With ever-increasing interest in our growing databank, we have launched a new institutional membership category – with Flinders’ Colleges of Education, Psychology and Social Work and Nursing and Health Sciences, together forming our inaugural institutional member.
As an institutional member, researchers in these Colleges have free, easy access to this rich collection of data together priority approval and review, for up to ten (multi-paper) projects every year.
Leon Straker, Scientific Director of the Raine Study said, “We now have 30 years of rich data which is enabling ground-breaking insights to help people stay healthy, and get early treatment if they are unhealthy. Key findings from the Raine Study include: ultrasounds are safe for pregnant women, Vitamin D is important for eye health, and children who are active have stronger bones as young adults.”

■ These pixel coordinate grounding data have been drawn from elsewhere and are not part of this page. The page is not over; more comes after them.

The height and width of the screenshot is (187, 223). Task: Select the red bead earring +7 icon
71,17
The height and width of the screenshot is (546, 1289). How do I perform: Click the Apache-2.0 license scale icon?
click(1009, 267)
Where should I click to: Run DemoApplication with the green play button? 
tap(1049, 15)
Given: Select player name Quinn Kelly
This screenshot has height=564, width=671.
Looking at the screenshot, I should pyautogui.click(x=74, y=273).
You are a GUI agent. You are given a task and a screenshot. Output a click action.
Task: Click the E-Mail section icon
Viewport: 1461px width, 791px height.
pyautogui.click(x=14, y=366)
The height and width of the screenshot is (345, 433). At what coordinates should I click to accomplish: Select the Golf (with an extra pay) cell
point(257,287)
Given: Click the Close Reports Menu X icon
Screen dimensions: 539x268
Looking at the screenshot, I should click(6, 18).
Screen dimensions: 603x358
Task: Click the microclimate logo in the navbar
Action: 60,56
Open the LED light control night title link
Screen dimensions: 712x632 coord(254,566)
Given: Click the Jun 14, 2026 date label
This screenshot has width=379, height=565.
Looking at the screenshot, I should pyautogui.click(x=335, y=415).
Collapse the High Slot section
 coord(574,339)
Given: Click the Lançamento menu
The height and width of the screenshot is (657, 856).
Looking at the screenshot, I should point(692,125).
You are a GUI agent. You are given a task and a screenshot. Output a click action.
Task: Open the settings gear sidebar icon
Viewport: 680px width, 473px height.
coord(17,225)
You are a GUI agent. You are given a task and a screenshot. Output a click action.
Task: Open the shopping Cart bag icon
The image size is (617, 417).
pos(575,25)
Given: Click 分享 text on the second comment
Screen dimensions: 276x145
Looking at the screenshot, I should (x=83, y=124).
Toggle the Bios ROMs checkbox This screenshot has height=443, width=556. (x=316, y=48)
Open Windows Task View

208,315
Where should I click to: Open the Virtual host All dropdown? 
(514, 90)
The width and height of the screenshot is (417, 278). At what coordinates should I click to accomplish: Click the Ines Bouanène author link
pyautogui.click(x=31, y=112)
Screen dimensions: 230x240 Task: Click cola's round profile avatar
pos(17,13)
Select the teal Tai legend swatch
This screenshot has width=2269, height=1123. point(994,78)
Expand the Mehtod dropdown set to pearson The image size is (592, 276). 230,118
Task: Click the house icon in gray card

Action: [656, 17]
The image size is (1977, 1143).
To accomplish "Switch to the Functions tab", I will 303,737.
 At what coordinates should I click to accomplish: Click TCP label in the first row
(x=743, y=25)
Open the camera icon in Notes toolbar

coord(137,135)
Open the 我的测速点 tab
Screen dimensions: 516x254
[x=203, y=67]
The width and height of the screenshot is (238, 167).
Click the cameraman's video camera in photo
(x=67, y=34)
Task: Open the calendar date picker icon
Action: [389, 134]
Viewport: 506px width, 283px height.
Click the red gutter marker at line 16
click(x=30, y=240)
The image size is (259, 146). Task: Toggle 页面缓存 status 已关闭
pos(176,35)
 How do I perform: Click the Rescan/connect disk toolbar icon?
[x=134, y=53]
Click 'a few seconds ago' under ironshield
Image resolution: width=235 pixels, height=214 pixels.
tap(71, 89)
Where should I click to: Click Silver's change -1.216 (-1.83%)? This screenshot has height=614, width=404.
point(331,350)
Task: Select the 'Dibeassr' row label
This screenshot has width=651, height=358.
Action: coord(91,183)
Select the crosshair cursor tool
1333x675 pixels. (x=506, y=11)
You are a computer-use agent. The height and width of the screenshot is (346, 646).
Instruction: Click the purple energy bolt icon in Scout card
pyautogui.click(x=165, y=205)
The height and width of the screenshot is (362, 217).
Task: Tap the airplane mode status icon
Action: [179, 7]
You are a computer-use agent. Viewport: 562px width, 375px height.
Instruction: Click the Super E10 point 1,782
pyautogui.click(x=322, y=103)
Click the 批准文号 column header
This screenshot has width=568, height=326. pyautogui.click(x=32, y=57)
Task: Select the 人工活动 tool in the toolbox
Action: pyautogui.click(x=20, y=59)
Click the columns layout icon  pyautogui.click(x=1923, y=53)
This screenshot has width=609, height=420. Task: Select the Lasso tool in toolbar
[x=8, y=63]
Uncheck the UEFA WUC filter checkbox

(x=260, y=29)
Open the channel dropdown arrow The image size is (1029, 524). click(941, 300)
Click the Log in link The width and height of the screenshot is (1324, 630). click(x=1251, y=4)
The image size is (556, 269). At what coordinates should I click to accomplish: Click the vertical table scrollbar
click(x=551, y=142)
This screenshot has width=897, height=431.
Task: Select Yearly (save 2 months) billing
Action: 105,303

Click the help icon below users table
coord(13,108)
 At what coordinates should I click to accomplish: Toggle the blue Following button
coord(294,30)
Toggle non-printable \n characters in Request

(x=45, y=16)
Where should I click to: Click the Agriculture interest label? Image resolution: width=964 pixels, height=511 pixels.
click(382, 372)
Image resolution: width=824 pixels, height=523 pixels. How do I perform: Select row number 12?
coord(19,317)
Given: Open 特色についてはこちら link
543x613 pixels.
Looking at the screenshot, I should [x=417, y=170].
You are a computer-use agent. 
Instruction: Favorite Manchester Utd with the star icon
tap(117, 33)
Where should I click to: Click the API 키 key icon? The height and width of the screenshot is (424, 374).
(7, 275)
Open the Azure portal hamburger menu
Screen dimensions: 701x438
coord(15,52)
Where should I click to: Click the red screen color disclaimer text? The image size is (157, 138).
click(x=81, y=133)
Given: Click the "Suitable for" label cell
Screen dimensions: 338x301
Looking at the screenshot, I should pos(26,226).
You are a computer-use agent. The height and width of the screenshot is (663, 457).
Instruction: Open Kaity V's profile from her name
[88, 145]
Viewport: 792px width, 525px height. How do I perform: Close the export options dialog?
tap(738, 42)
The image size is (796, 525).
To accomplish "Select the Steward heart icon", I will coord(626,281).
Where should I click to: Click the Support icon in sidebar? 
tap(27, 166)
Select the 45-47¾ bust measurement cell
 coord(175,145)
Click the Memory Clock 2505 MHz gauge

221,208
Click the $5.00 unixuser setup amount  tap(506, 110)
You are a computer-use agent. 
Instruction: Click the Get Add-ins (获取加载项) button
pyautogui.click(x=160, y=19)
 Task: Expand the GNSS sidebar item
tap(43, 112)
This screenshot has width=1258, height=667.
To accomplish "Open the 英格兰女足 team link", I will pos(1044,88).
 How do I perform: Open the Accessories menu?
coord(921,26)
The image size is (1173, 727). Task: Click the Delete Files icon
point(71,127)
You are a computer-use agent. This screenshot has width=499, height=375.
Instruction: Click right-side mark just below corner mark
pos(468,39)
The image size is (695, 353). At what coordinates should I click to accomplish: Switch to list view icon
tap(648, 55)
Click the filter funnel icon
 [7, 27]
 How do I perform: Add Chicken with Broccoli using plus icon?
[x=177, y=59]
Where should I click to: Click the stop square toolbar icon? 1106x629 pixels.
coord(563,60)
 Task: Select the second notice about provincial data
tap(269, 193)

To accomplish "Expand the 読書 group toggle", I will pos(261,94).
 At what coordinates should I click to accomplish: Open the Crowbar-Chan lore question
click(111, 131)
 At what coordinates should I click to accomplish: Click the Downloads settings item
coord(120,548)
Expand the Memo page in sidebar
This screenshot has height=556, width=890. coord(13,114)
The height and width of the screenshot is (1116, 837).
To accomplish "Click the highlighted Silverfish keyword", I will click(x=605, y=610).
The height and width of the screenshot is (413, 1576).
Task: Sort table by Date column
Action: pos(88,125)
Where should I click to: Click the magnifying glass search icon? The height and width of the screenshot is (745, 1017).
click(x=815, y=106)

Participants’ standard measurements such as height, weight and blood pressure have been collected at regular follow-ups, together with various research interests – from physical development, allergies and mental wellbeing, to bone density, sleep, eye health, cardio-vascular risk factors and much more.
Engineering student Alex Minson (pictured) was born into the study and has continued as an adult, despite living in Adelaide and the inconvenience of frequent check-ups that have involved a host of blood tests, psychological assessments and other examinations. “It’s a unique opportunity to be part of something that can change lives,” he says.
“The longer people stay involved; the more data can be used in important research. It is also interesting to see my own results from the range of tests and studies being conducted.”
A joint venture between WA universities and state and national organisations, until now external access for Flinders University researchers to the expansive Raine Study data involved a complex application process, with each project costed and managed individually.